- Source excerpt -
# Alabama: The Kindest Spirit



## MikeDwight (Sep 7, 2020)

There is a book I noticed entitled "Heroes of the Cross". Enthroned in that list is a man named Horace Underwood. The cover art features a golden full-plate mail Knight of sort kneeled next to the Cross in a Crusader's sort of scene. The scene reminds one of the many far countries that must be crossed for an English Crusade,  Richard The Lionheart besieging the far off Jerusalem and his rascal brother, Steward, John, on the Throne in England and of Robinhood saving a few coins of tax for the poor. The Camelot song "C'est Moi" of the Knightly Virtues of the sort listed in the "Redcrosse Knight" of the Elizabethan age crushing the Catholic power of Europe. Those same 7 virtues exemplified in this strolling hopeful Knight of France bound for the courts of England. Horace Allen a brother to Horace Underwood listed Mammon a demon to these virtues ,a daemon of greediness and the Japanese. 

I had also read a man often called a Saint, "Stonewall" Jackson's biographies , of teetotalling, the land called Shenandoah, of obedience and observance to the statutes of his Faith. These men regarded themselves as Crusaders and there are many Crusades to be won today. One cannot turn away from Horace Underwood's biographies and the attempts to convert China, properly understood. The "Call of Korea" related that it was the Call of Macedon, it was the gateway to Europe, a Country that was a Gateway historically Greece that they were led to by authority, that converted Europe, so converting Korea was a gateway to converting China. The Boxer Rebellion would be co-existent with the writing of "The Call of Korea" in which mainland China viewed intrusive Westerners altogether as a bad influence on the State. In an exacting historical context, notice the unknown interaction of Korea and European Colonialism or if Korea would be Allies to the Western World. By the same token, with all efforts to be in the League of Nations, the Japanese would make extreme hostile efforts to control the Korean people themselves. 


Alabama: The Kindest Spirit

Governor George Wallace told reporters that "free speech is a limited right", you "can't yell fire in a crowded theatre", a classic example of that law. Governor George Wallace said "these auburn students looked like our students with some Confederate flags". Most famously is Alabama known for snippet events with the invention of Television. That is including the Stand in the Schoolhouse Door, the "Segregation Now, Segregation Forever", the Selma Bridge police as they travelled toward the Capitol. Either way, Alabama honors its history with comparably Podunk display.

Items listed in a dataset:
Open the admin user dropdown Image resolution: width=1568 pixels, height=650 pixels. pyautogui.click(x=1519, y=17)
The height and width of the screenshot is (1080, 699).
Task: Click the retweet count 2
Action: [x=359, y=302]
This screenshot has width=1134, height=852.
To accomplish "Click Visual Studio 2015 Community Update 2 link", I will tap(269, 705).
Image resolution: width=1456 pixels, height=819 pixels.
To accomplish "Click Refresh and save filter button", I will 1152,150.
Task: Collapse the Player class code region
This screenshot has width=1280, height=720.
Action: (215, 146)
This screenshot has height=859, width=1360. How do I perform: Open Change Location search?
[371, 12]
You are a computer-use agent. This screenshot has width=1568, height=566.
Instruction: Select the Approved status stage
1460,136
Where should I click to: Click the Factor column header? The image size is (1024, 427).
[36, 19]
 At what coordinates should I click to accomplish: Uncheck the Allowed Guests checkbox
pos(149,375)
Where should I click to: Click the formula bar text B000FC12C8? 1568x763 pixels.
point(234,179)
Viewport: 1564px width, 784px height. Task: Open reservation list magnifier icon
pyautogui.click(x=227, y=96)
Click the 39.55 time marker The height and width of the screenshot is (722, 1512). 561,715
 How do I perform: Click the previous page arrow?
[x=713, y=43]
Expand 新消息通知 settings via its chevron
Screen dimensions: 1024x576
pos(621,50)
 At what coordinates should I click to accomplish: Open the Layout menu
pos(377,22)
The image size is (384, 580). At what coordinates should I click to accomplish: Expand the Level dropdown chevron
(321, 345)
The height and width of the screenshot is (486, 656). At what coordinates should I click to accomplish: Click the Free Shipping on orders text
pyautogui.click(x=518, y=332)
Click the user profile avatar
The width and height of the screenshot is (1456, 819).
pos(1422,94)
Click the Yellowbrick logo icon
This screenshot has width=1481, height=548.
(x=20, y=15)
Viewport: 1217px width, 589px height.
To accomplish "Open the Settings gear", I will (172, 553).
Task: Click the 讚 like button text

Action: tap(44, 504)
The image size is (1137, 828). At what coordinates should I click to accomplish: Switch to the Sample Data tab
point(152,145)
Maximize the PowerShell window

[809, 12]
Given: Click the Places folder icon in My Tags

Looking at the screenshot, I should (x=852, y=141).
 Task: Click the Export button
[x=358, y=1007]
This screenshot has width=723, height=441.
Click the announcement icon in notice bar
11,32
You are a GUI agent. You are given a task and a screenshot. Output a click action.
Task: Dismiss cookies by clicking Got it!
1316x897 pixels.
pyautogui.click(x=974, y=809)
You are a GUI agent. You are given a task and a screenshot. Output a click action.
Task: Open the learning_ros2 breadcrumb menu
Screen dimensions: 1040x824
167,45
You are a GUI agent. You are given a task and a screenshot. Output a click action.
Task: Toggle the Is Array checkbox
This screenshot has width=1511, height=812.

- Written tasks -
a) Return the passage of the forum post that begins at the words "Governor George Wallace told" and ends after the words "comparably Podunk display.", copied without changes.
b) Return each line of the records that contains the string "pixels". Matching is case-sensitive.

- Outputs for the tasks -
a)
Governor George Wallace told reporters that "free speech is a limited right", you "can't yell fire in a crowded theatre", a classic example of that law. Governor George Wallace said "these auburn students looked like our students with some Confederate flags". Most famously is Alabama known for snippet events with the invention of Television. That is including the Stand in the Schoolhouse Door, the "Segregation Now, Segregation Forever", the Selma Bridge police as they travelled toward the Capitol. Either way, Alabama honors its history with comparably Podunk display.

b)
Open the admin user dropdown Image resolution: width=1568 pixels, height=650 pixels. pyautogui.click(x=1519, y=17)
Image resolution: width=1456 pixels, height=819 pixels.
Where should I click to: Click the formula bar text B000FC12C8? 1568x763 pixels.
1316x897 pixels.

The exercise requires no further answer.